I entered New Farm through a very small door.

I entered New Farm through a very small door. In 1995 I was living at Toowong but was spending a lot of time in New Farm, either eating at the Deli or drinking at Gertie’s with my good friends James and Peter.

James informed me that in his view the best way to get a foothold into a suburb was to rent the smallest piece of real estate possible, a post box.

So I secured one, and within a year, I had moved into New Farm and have been here ever since. 20 years, almost a local.

A few years ago I gave the same advice to a friend of mine who spends more time in New Farm than he does in his native St Lucia.

He dutifully secured a post box but failed to mention it to his wife.
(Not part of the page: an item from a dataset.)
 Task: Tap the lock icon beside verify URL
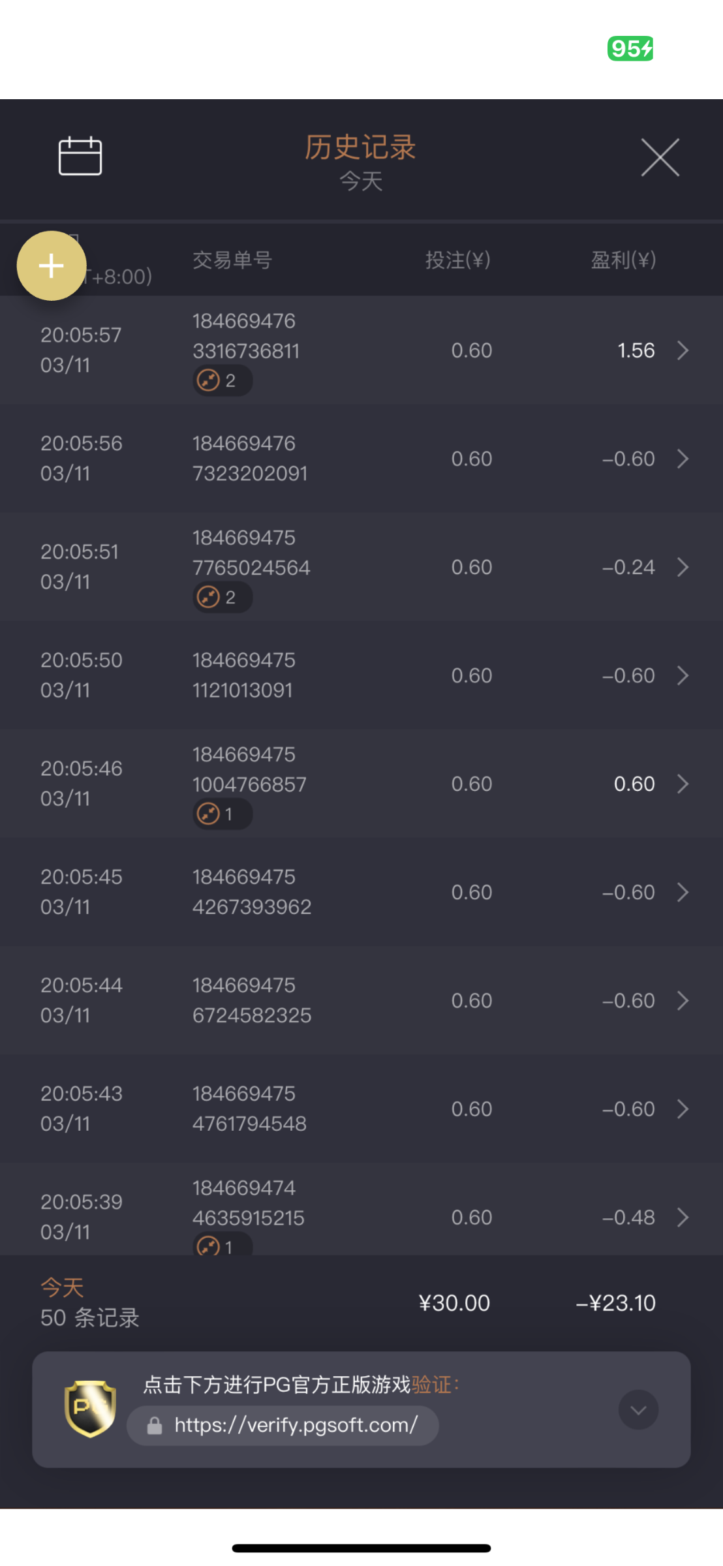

When she found out about it, she was unimpressed about him making significant real estate plays without consulting her.

Sadly, my mate still doesn’t live in New Farm, nor does he have his post box anymore.
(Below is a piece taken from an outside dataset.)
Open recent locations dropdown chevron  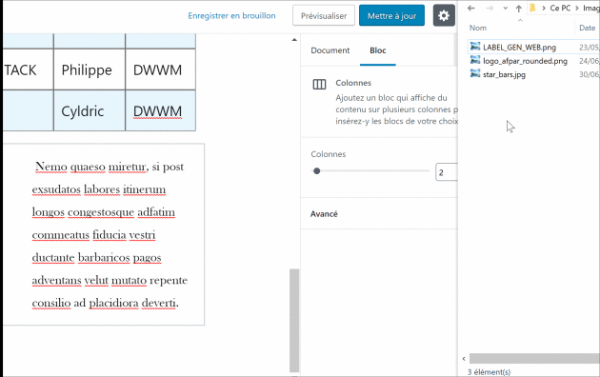[x=505, y=8]
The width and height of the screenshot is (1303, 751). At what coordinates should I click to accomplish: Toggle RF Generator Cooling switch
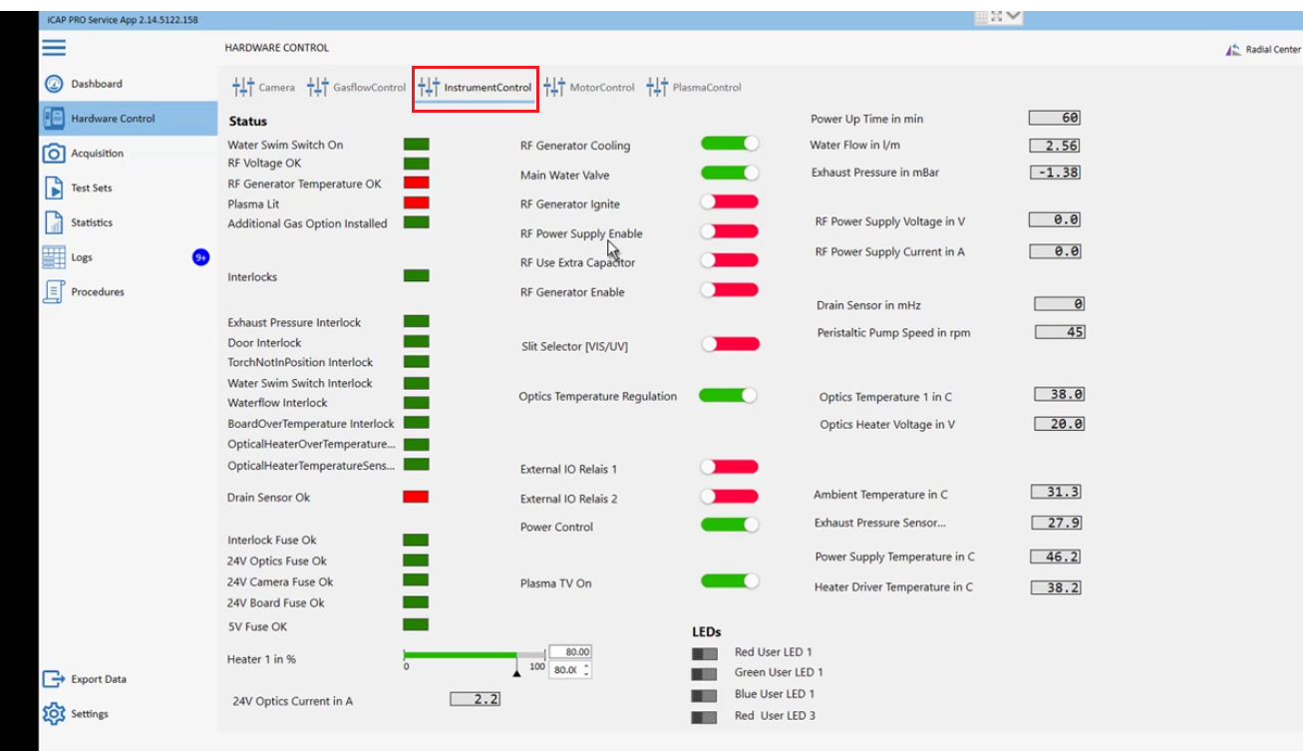coord(730,145)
Well, not at least in New Farm anyway!

Often when I retrieve my mail, I have this impulse to say hello through the post box to the Post Office staff inside, but of course, I never do.

Though sometimes I must admit I sneak a peek.
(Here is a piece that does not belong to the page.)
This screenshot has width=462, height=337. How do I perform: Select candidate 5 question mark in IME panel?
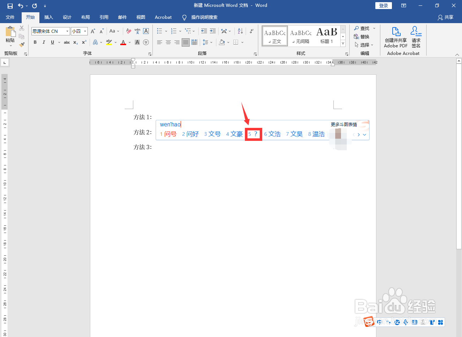pyautogui.click(x=254, y=134)
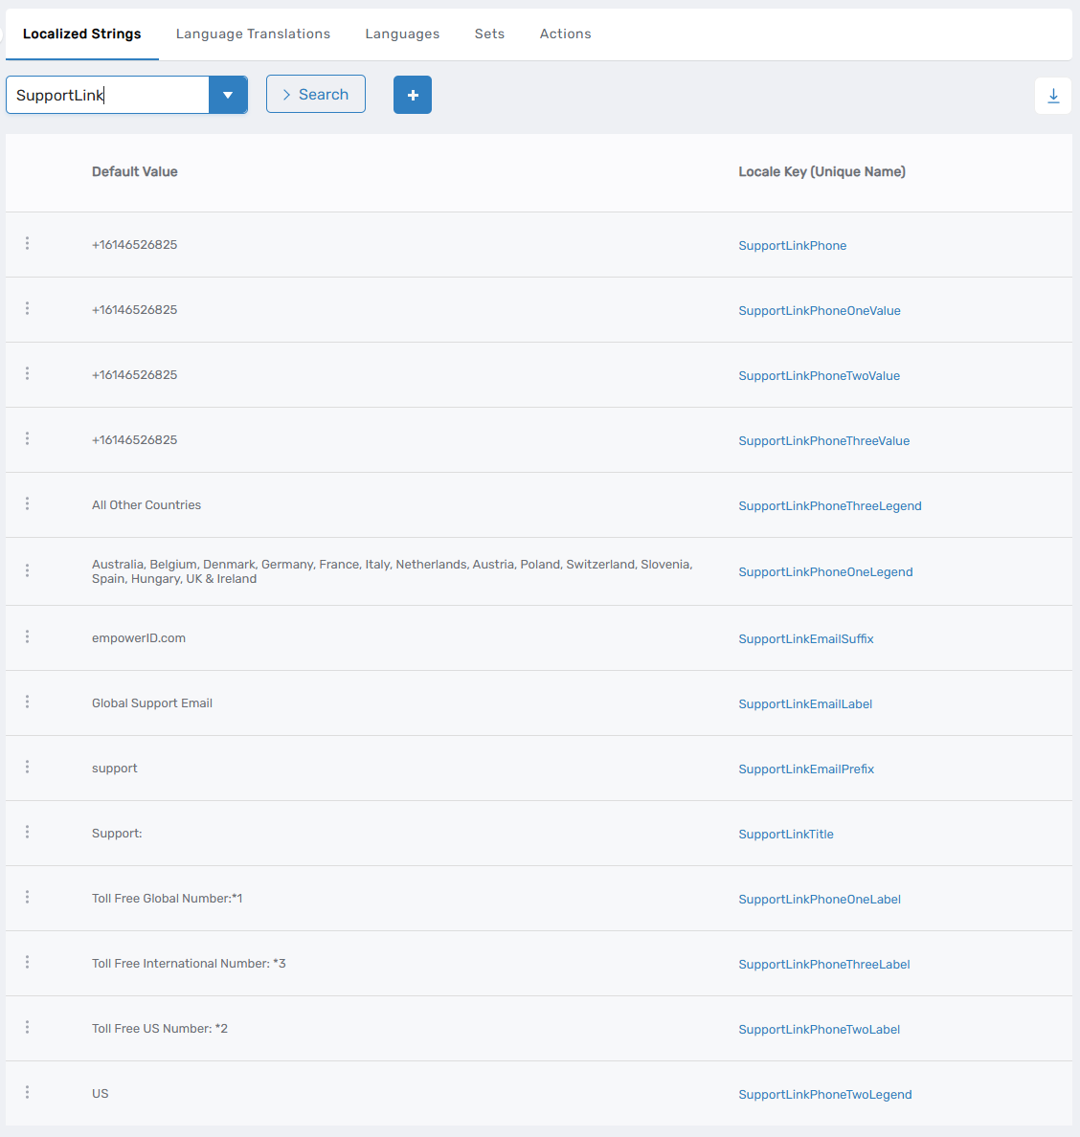This screenshot has width=1080, height=1137.
Task: Click into the SupportLink search field
Action: (107, 95)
My children don’t have the same inhibitions.

Ever since they were little, they have enjoyed helping me get the mail after our early morning coffee and hot chocolates at the Deli.

With a moment's hesitation, they started having conversations with the staff, through what they saw more like a little window more than a door.

It got to the point where if I went to the box alone, there was an almost audible sigh of disappointment that the kids were not there to have their morning chat.

As time has gone on, they came to the post office with me less and less, and now those interactions hardly ever happen.

One of the great benefits of having a post box, besides the pre-emptive real estate play, is that between the hours of 6:00 and 9:00 am, you can go to the back door and pick up parcels.

Like at your own house, the back door to the post office is a lot more relaxed than going through the front door.

One day whilst I was picking up my parcels and have a typical back door chat with the lovely Lynn, I mentioned that I thought it was a shame that I couldn’t decorate my post box door.

A few months later, I opened my post box one Sunday to find a spare door inside with a post-it (of course) on it saying “yours might be next”.

I had forgotten my earlier discussion and immediately jumped to the conclusion that I had neglected to pay my yearly subscription and they were about to reprocess my post box.

I was very relieved on Monday morning to find that they were slowly replacing the doors, and Lynn had thought I might try my hand decorating a door!

One day in the future, you might know which is my postbox because it will be painted, and I hope that through that little-painted door, I might have the courage to have a chat!